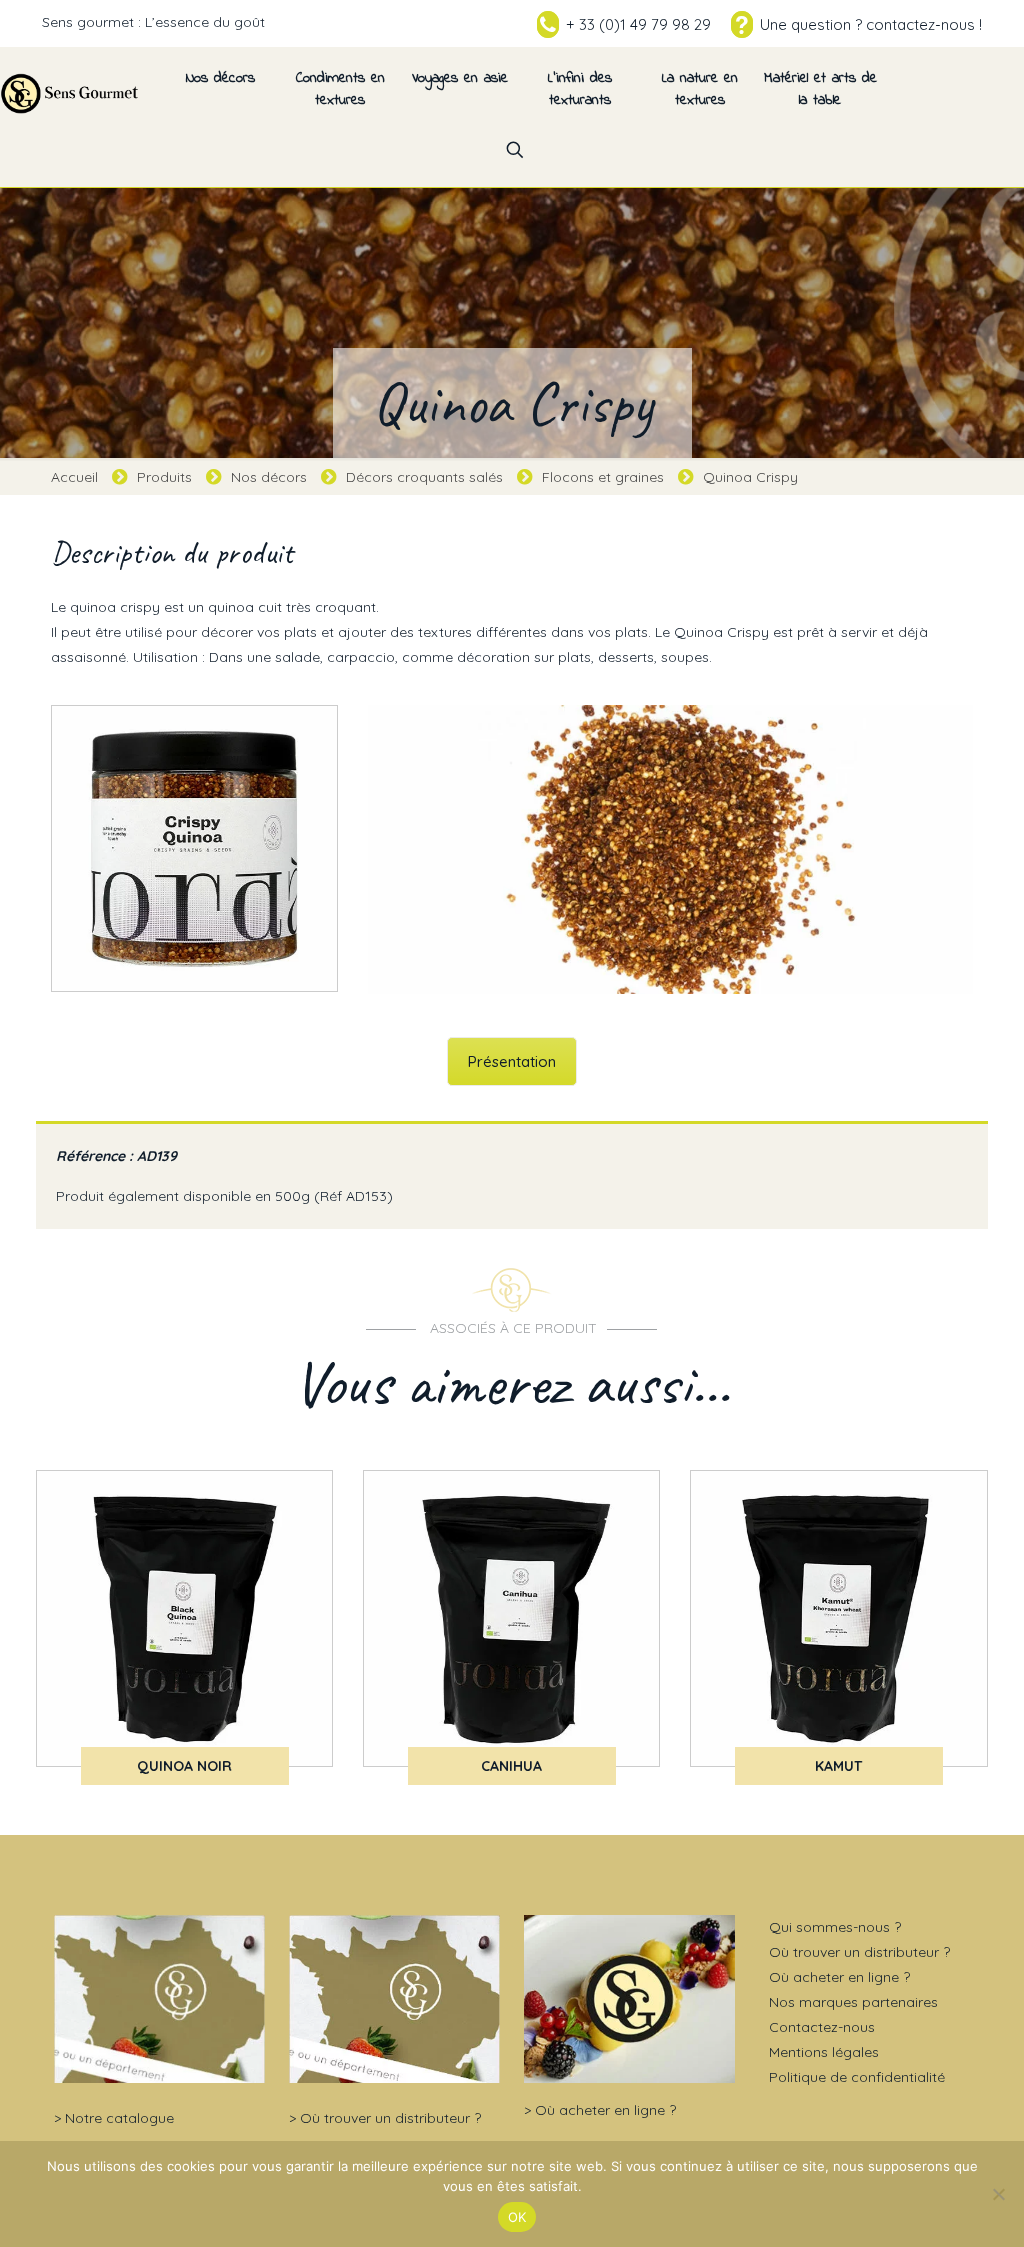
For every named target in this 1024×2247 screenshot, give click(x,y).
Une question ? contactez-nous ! (871, 24)
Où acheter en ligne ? (605, 2110)
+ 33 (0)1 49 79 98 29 (638, 24)
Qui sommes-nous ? (835, 1927)
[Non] (999, 2194)
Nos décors (269, 477)
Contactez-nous (822, 2027)
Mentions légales (824, 2052)
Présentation (512, 1061)
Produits (164, 477)
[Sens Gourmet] (70, 92)
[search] (515, 150)
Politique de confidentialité (857, 2077)
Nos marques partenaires (853, 2002)
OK (517, 2217)
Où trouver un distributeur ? (390, 2118)
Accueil (74, 477)
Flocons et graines (603, 477)
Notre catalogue (119, 2118)
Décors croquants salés (424, 477)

----

What you should do: With the pictures removed, output the listing above exactly.

Result:
For every named target in this 1024×2247 screenshot, give click(x,y).
Une question ? contactez-nous ! (871, 24)
Où acheter en ligne ? (605, 2110)
+ 33 (0)1 49 79 98 29 (638, 24)
Qui sommes-nous ? (835, 1927)
[Non] (999, 2194)
Nos décors (269, 477)
Contactez-nous (822, 2027)
Mentions légales (824, 2052)
Présentation (512, 1061)
Produits (164, 477)
[Sens Gourmet] (70, 92)
[search] (515, 150)
Politique de confidentialité (857, 2077)
Nos marques partenaires (853, 2002)
OK (517, 2217)
Où trouver un distributeur ? (390, 2118)
Accueil (74, 477)
Flocons et graines (603, 477)
Notre catalogue (119, 2118)
Décors croquants salés (424, 477)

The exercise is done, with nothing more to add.